11:30, main server begins to fail.

no power outage. remote access reveals that raid is not visible to server. first line of action: reboot. server comes back online -- still nothing. time for the good ol' physical inspection. in the cold room's antechamber (i suppose it could be called), i find troubleshooter and his colleagues -- working on a different problem. he was unaware of the main server's behavior, impossible man still not having informed him. i turn around and i notice that the main raid box has all it's drive access lights steadily lit. that can't be good.

at that time, impossible man shows up. he himself is surprised at the news. i opine that this does not bode well for the future of that particular server architecture if it just ups and flakes out on whim. my suggestion is to shut down the server and raid for a while (over lunch break), give it a rest, and then see what happens when it's powered on again.

back to my floor, and thence to a mac i use for remote checking on the servers. i launch a raid administration utility to see which of the four raids was powered off.

three were on, one was off. the name of the one that was off gave me chills. i recalled that earlier that morning, impossible man was going to format the raid of the machine whose name the raid bore. back to the cold room. oh no.

backtrack: the mac server/storage solution comprises two parts, a "head" or server, and a raid box that is the storage. the raid box is connected to the storage by high-speed link; but is a separate computer in its own right, and remotely controllable and accessible even from machines that are not it's primary "head". also: four "heads" and four raid boxes stacked alternately starting at the bottom of a rack. primary server/raid combination at the bottom.

the bottom-most raid was powered down.

connect the dots. since the main server's raid had the name of the machine to be formatted, this was the likeliest combination that spelled disaster. i raised this likelihood to the production manager, who spoke to impossible man, who (naturally) uttered the word "impossible" and even tried to deflect any blame my way. at this point in time i backed off. i made the observation that, yes, the machine could indeed have crashed of its own volition. we would just have to see if the machine comes back after being powered on. then we would know either way if it was a system stability on the server/raid part, or idle hands at work.

...this "my word vs. his" is getting to be tiresome.

after lunch. raid powered on. i notice that the names of the raid have been changed, as reflected in the raid admin utility. how decent, and after the fact as usual. ok, let's go have a look see. click on the now-renamed main server raid, check on disk status.

initializing 5%.

he had actually formatted it. honest mistake, or whatever. he had formatted our main server's raid. 4 terabytes of hard work: restoring from unlooked-for backup on render farm; checking and verifying database integrity; a month of full-on rendering. poof.

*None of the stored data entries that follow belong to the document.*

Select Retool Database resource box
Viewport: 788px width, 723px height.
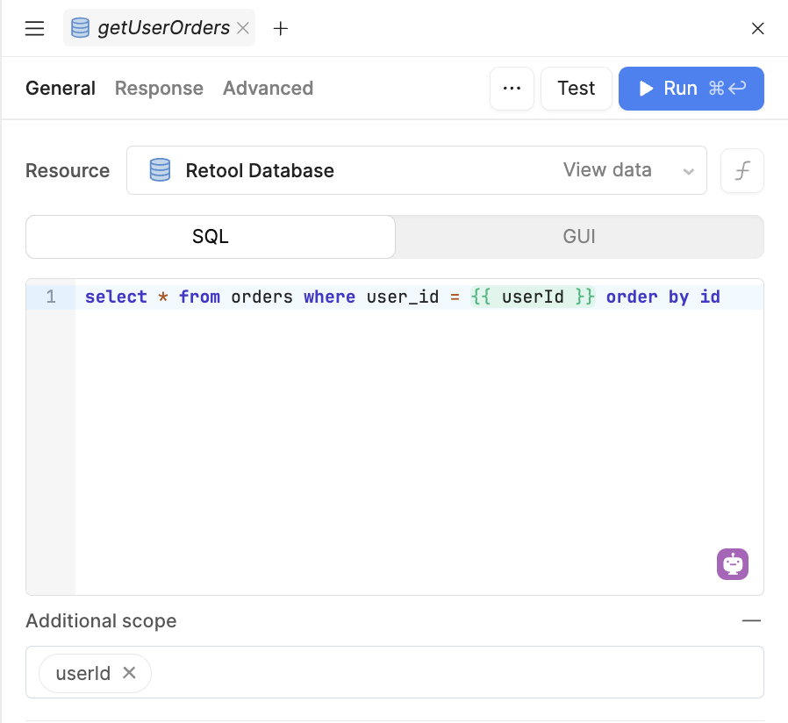351,170
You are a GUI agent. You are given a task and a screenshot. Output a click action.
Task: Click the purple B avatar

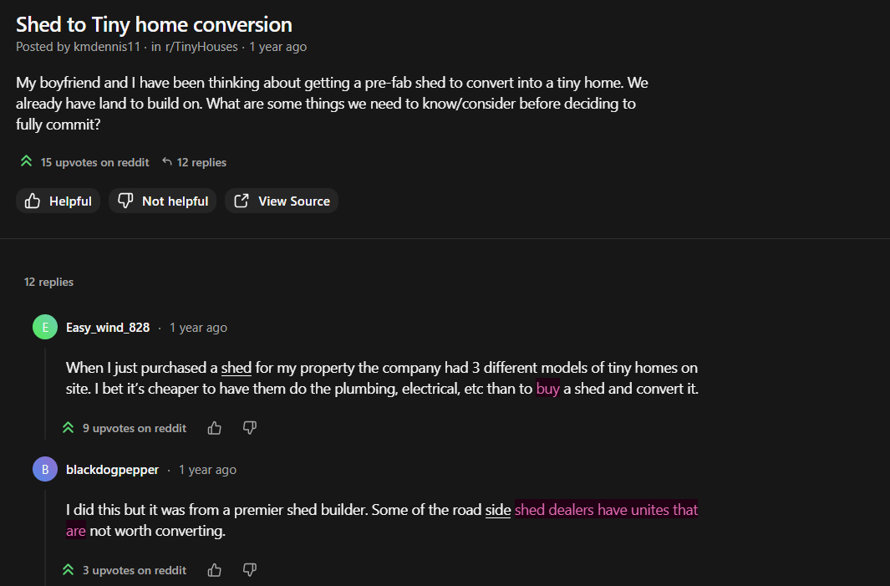coord(45,469)
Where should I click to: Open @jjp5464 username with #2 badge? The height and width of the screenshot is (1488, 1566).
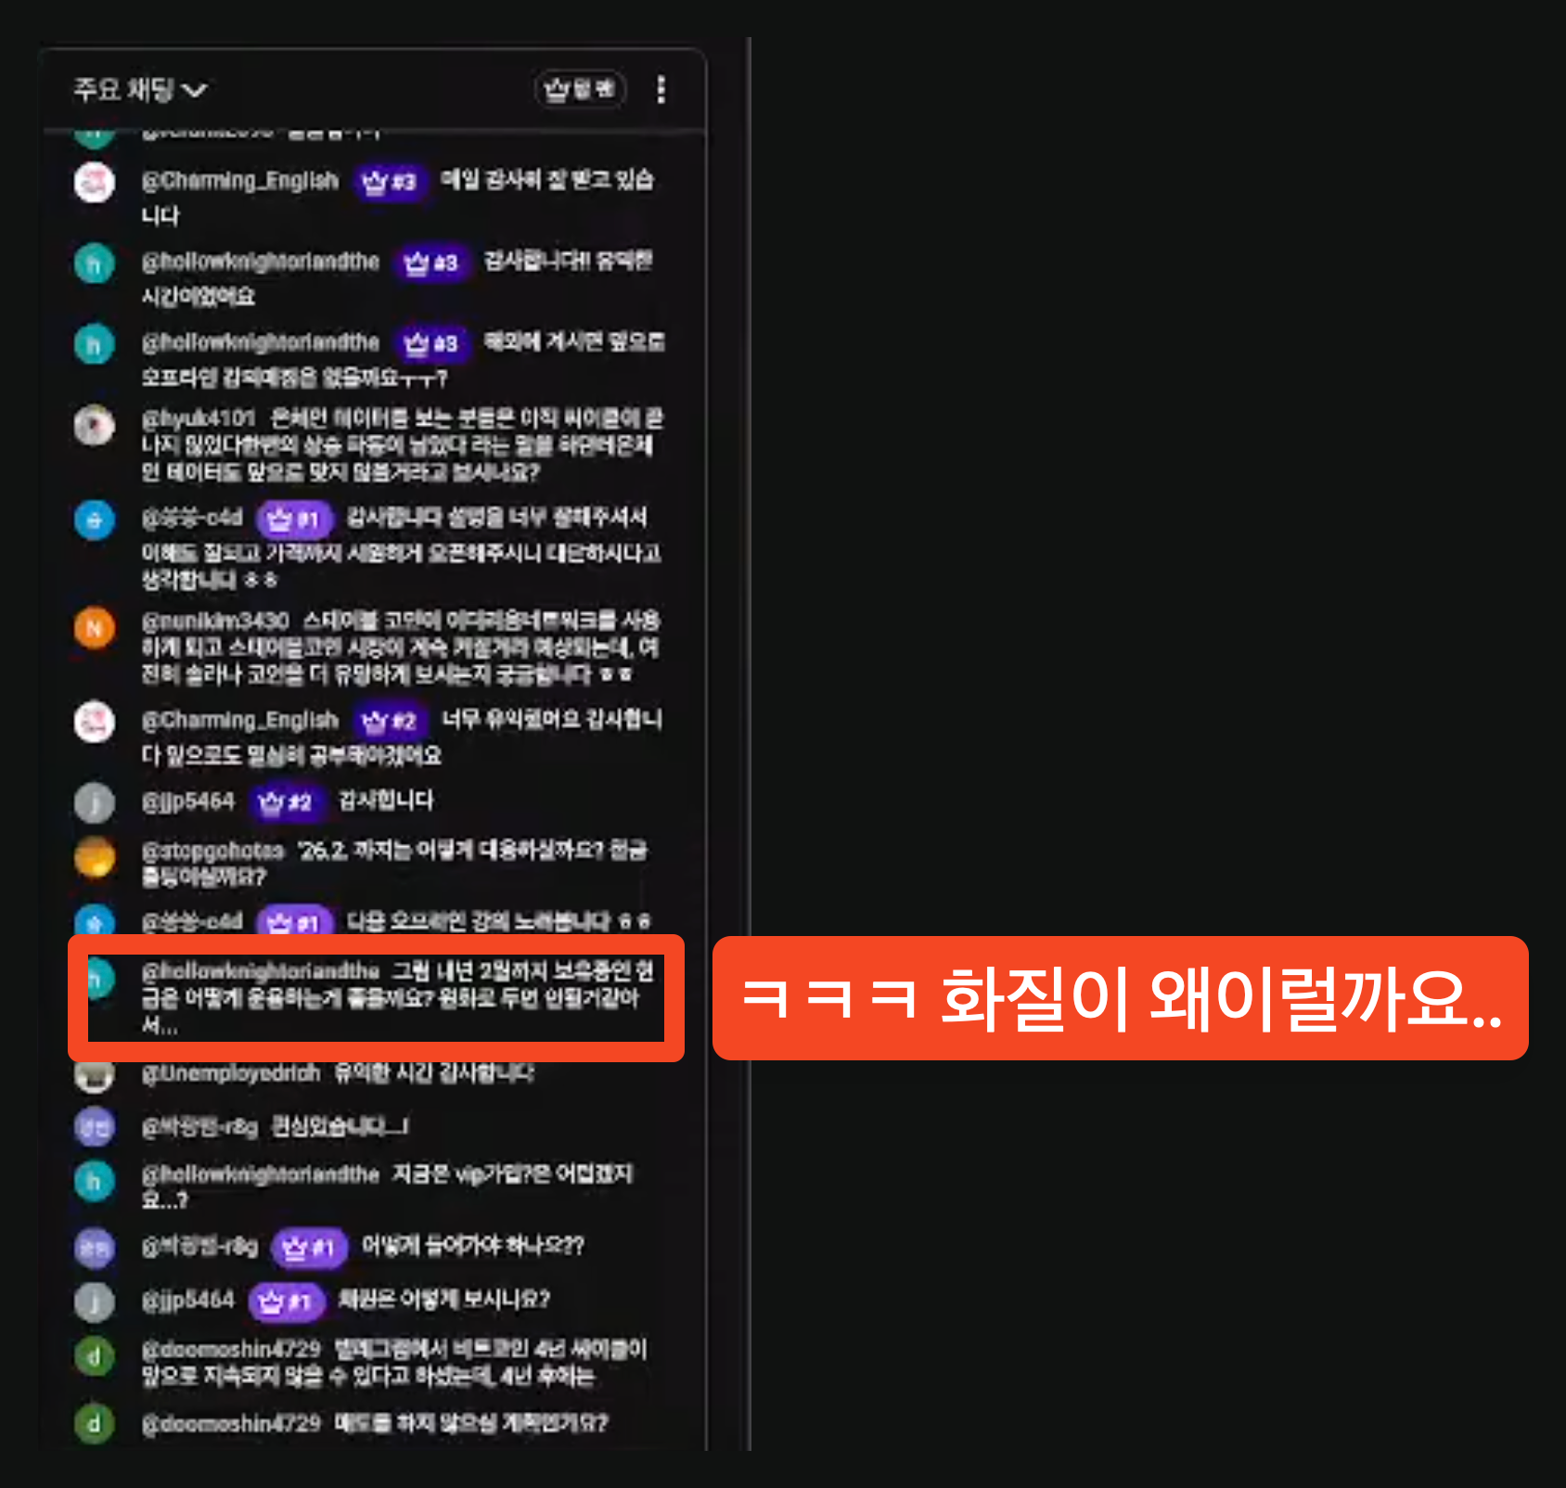coord(188,802)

again, luckily i had a full backup (minus that week) on another server. but still...

strike two...

...third time's the charm.

ugh. methinks i shall not dwell on that possibility.

Friday, May 13, 2005

it's the destination...

...not the journey.

admittedly a twist on that old saw.

however, in this instance, it does hold true. the project has now finished (indeed, at the end of last month). in relation to a previous post (april 1st), where i noted that we had two months to get to the finish line, it turned into one month after all the post-black thursday negotiations were done.

as fate would have it, i still had a spreadsheet from the very beginning of this venture which allowed some sort of projection on hardware requirements based on total frame count x projected layer count x reasonable render time per frame.

initially, this spreadsheet had resulted in a farm numbering in the low 40's (not 42 - of course that would have been neat in hindsight and a hitch-hiker's guide to the galaxy sort of way).

we initially ended up with 25, of which one died (strangely enough, unit 13), and one was taken away to be a combination license and job server for our render management software. so that makes 23. and that number stayed until march the 17th.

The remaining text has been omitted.